Required actions →
- a) From the book review below, extract the passage that begins at the words "But Home So" and stops after the words "emergency to emergency.".
- b) Answer these questions using the book review below:
(i) In what year did Klara begin working as a lab assistant at the Medical College of Madrid?
(ii) To where does Klara's sister flee?
(iii) What two adjectives does the reviewer use to describe the book in the final sentence?

Passage for review →

....................

A nurse by training, German-born Klara began working as a lab assistant at the Medical College of Madrid in 1936. She also joined the Communist Party and when war broke out, she quickly signed up as a volunteer with the Communist-led Fifth Regiment of People’s Militias. There, her medical training and facility with languages – she not only spoke German and Spanish, but was near-fluent in English, French, Italian, and Catalan – led to frequent assignments as a translator of documents and an interpersonal interpreter. She loved everything about both roles. Nonetheless, Klara tells no one that she is Jewish, keeping her background a secret. For the most part, this omission does not faze her; after all, neither she nor her family were particularly religious and a favorite uncle now lived as a Catholic and was fully accepted by the family. At the same time, when she meets other Jewish volunteers, she gravitates toward them, finding an almost-instantaneous connection, an ease of association that she had not known she needed.
But Home So Far Away is about far more than finding one’s cultural grounding. In addition, it exposes the sexism of the era, and the ways that politically progressive women pushed back against boundaries and restrictions; chronicles the divisions that existed between socialist, anarchist, and communist anti-fascists who came to Spain from around the world; and serves as a dramatic testament to the often-fleeting personal connections that formed between hospital workers as they moved from emergency to emergency.
What’s more, the brutality of the Spanish fascists – whose military campaigns began ramping up ahead of similar campaigns in Germany, Austria, and Poland – adds nuance to the story. Similarly, Berlowitz’s focus on the different ways people in the Philipsborn family dealt with Hitler’s ascension gives readers a glimpse into the day-to-day reality of the period. For example, Klara’s Berlin-based industrialist dad refuses to believe he is in danger and continues to run his business, seemingly oblivious to overt – and rising — antisemitism. Meanwhile, Klara’s sister flees to Palestine and her brother and his family head to Denmark before emigrating to the United States.
Berlowitz captures the confusion and terror of the times extremely well and while the story is obviously grim, the sweeping narrative is periodically sweetened with dollops of romance and includes several explicit sex scenes. Suffice it to say that hook-ups are not solely a contemporary phenomenon!
In fact, Klara’s belief in love and her optimism, humanism, feminism, and general chutzpah make her an easy-to-root-for protagonist. And while the narrative periodically gets bogged down in minutiae about rifts between socialists, communists, and anarchists, divisions that seem both frustrating and pathetic 85 years later, this is a small criticism in an otherwise fascinating and absorbing book.

....................

Dataset section →
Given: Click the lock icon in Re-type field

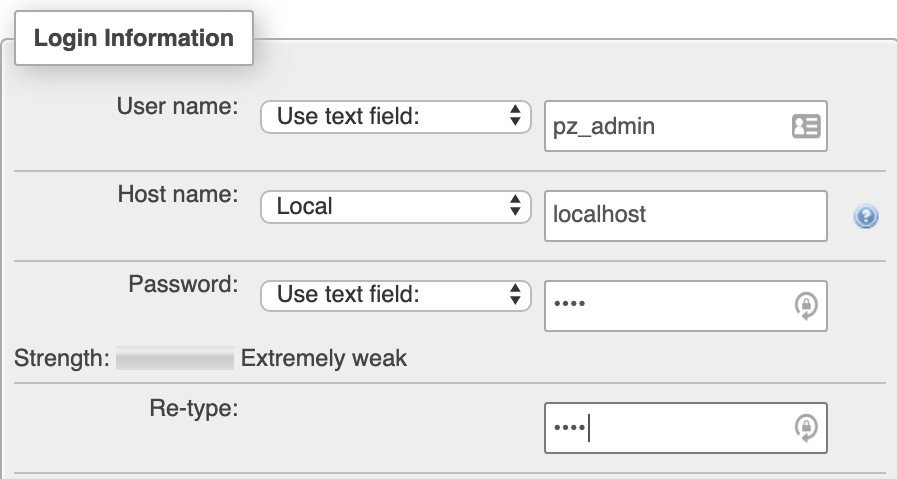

....................

Your responses →
- a)
But Home So Far Away is about far more than finding one’s cultural grounding. In addition, it exposes the sexism of the era, and the ways that politically progressive women pushed back against boundaries and restrictions; chronicles the divisions that existed between socialist, anarchist, and communist anti-fascists who came to Spain from around the world; and serves as a dramatic testament to the often-fleeting personal connections that formed between hospital workers as they moved from emergency to emergency.

- b)
(i) 1936
(ii) Palestine
(iii) Fascinating and absorbing